■ Your objective ■
Begin your transcription at the line containing "Click the bottom-right" and continue it, word for word, to the final line below. Include only those lines and skip the pictures.

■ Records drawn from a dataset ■
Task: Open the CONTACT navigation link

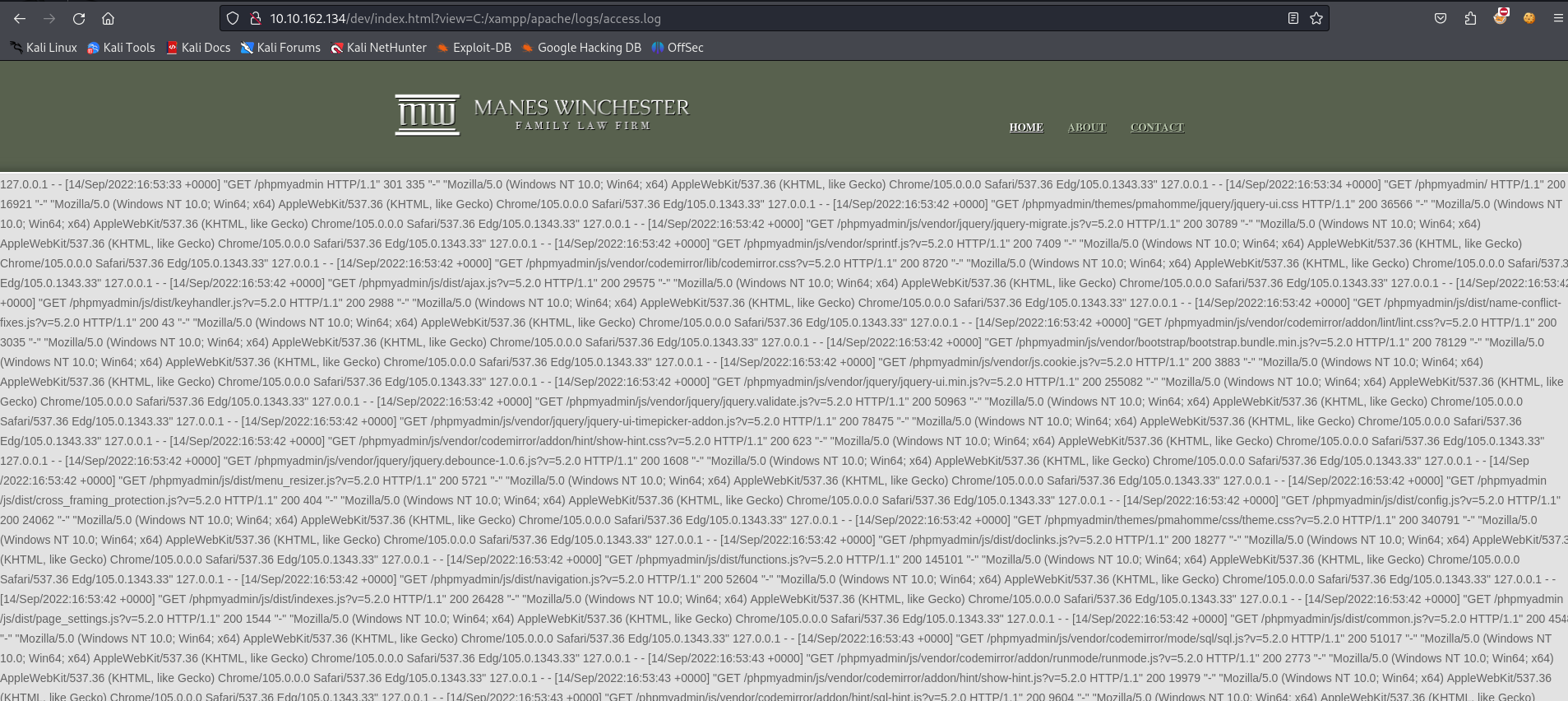Action: [1157, 128]
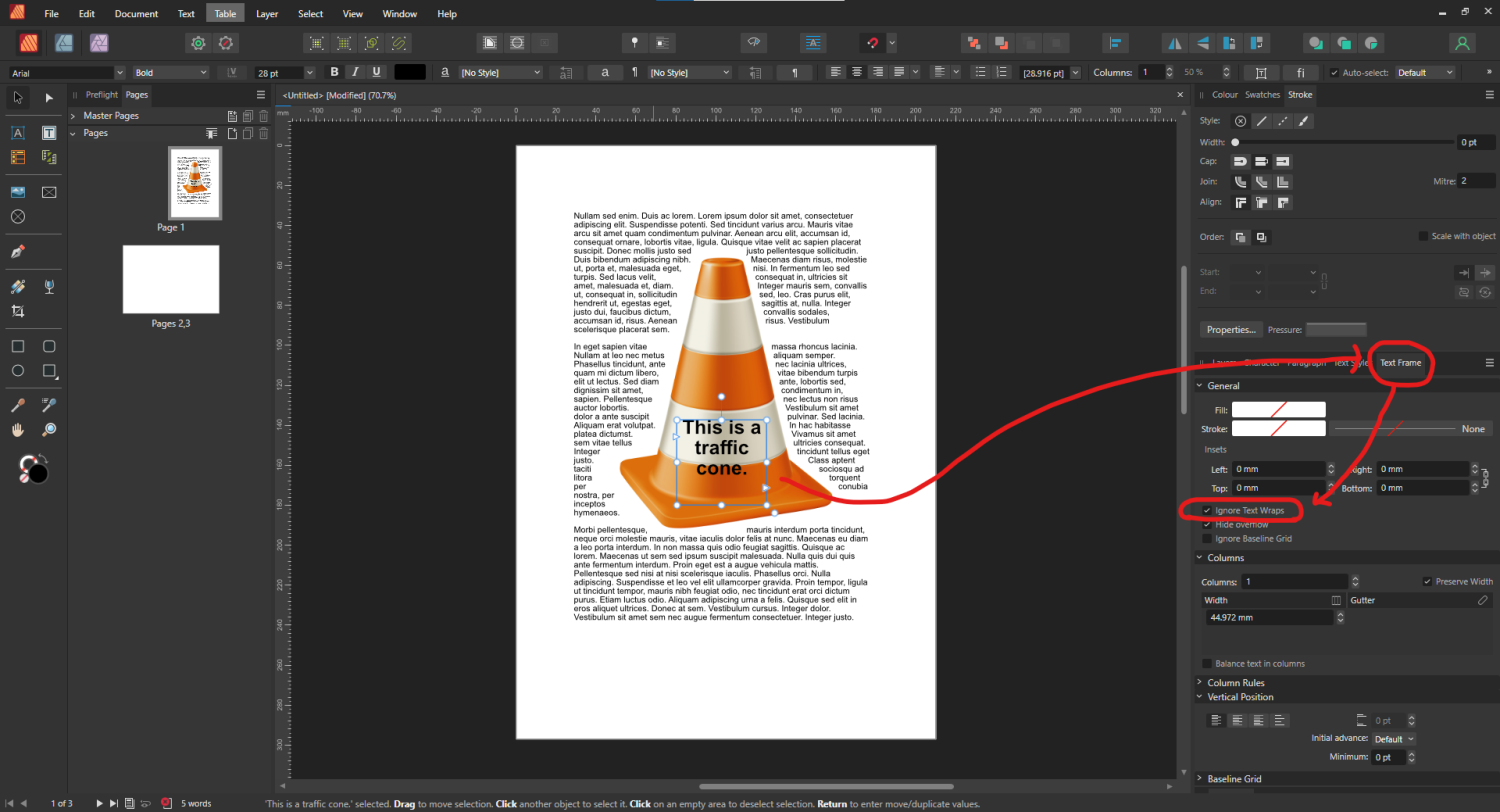Enable Balance text in columns
Viewport: 1500px width, 812px height.
pos(1208,663)
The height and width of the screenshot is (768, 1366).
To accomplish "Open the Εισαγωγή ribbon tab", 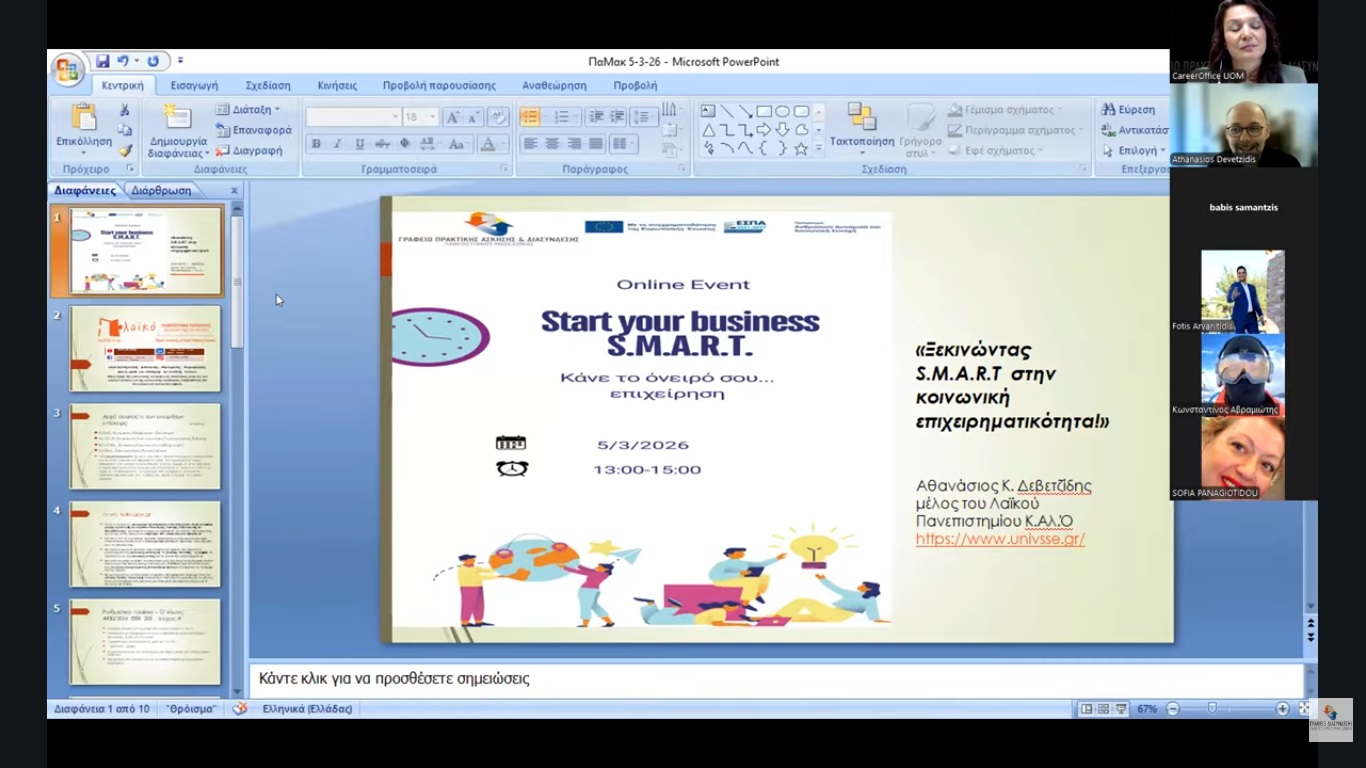I will coord(194,86).
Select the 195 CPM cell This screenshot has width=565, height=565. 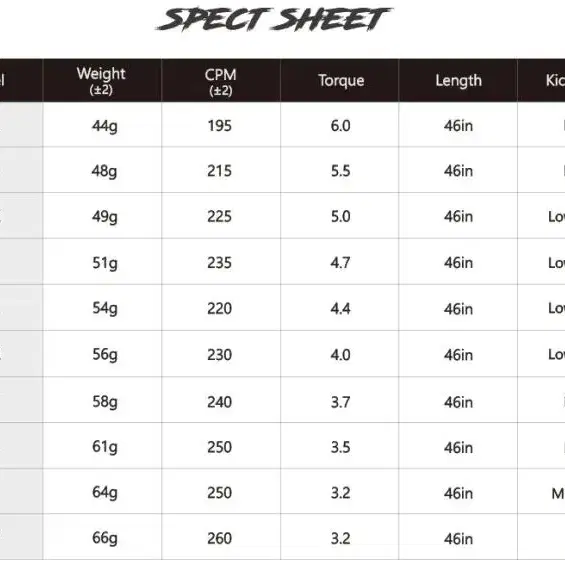(219, 126)
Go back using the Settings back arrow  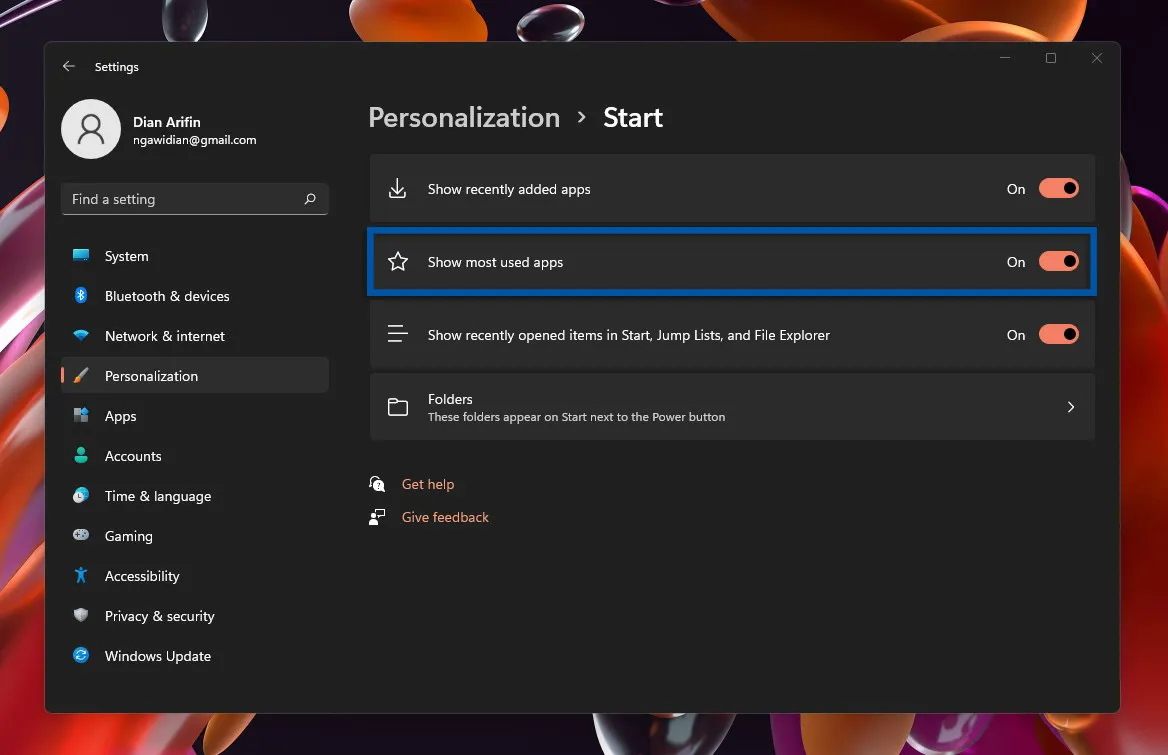point(69,67)
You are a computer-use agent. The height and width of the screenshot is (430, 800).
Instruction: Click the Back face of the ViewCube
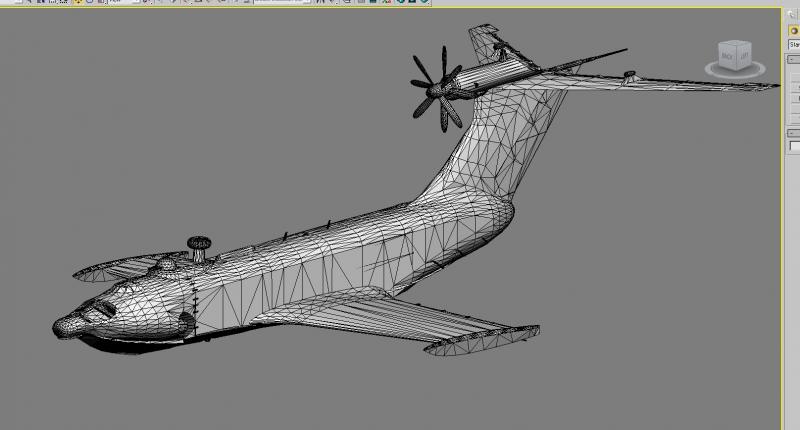tap(727, 56)
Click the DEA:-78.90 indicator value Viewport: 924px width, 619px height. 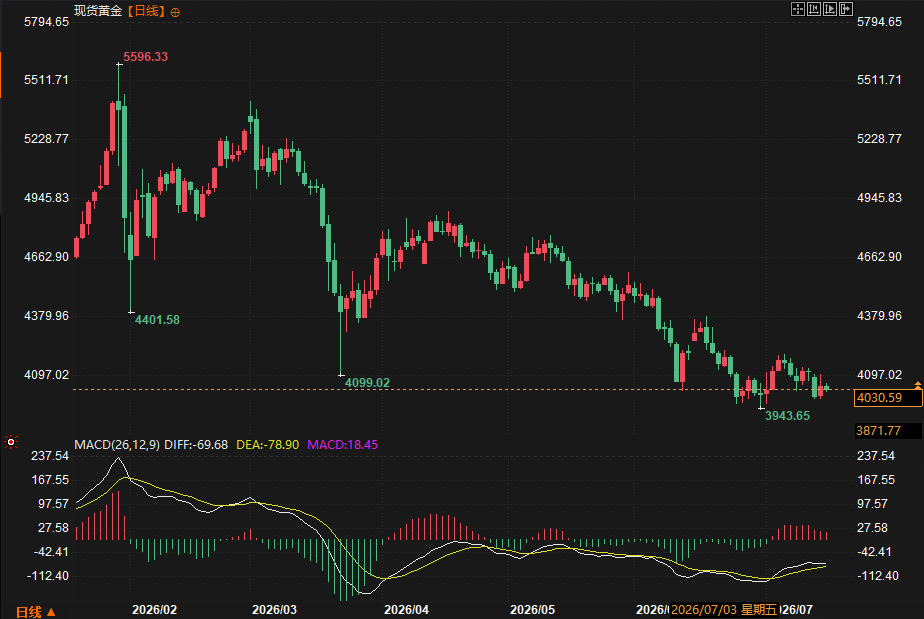click(x=268, y=445)
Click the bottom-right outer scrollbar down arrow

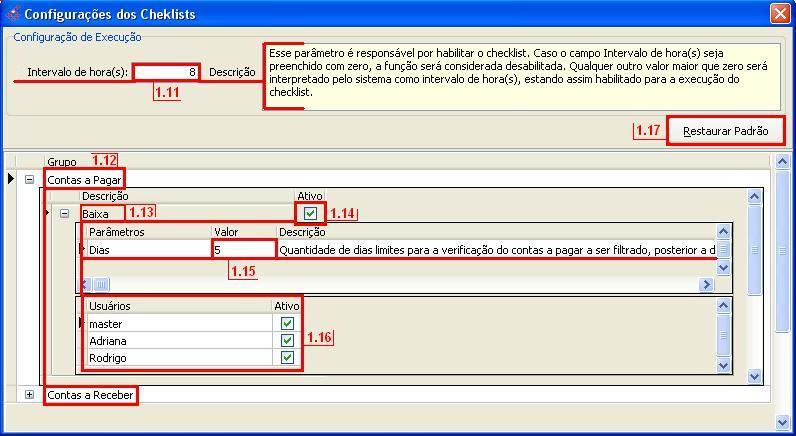(783, 423)
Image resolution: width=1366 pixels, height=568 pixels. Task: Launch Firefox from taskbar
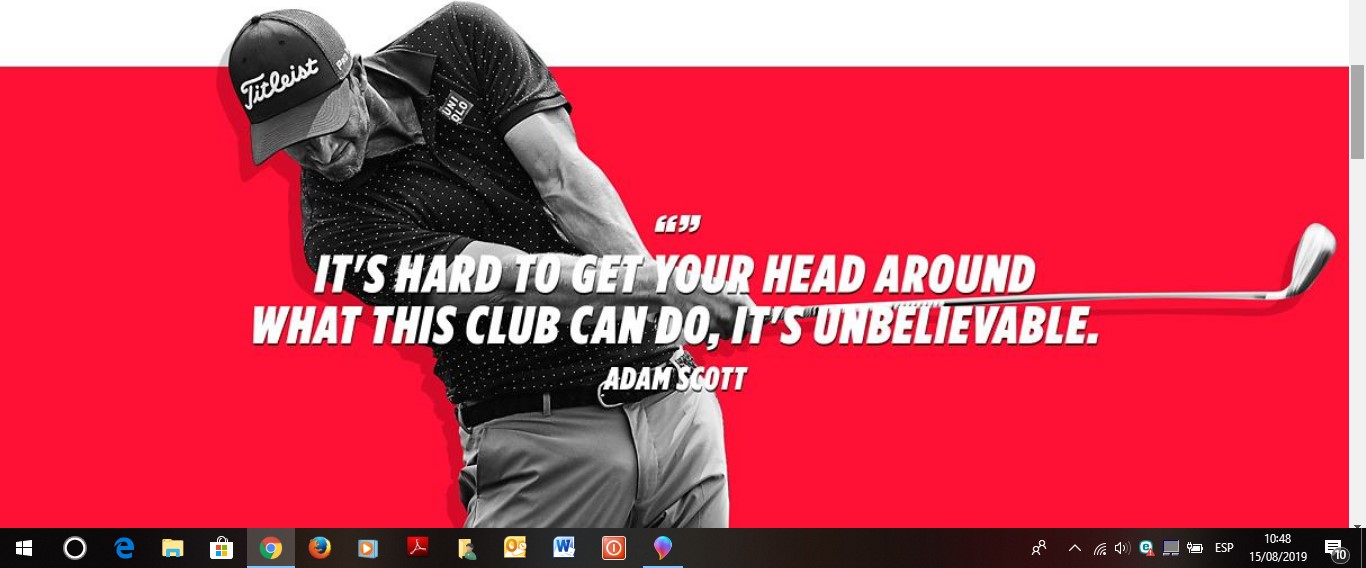coord(319,548)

■ Answer to this task ■
Click the bottom-right outer scrollbar down arrow

(783, 423)
Image resolution: width=1366 pixels, height=568 pixels. Task: Launch Firefox from taskbar
coord(319,548)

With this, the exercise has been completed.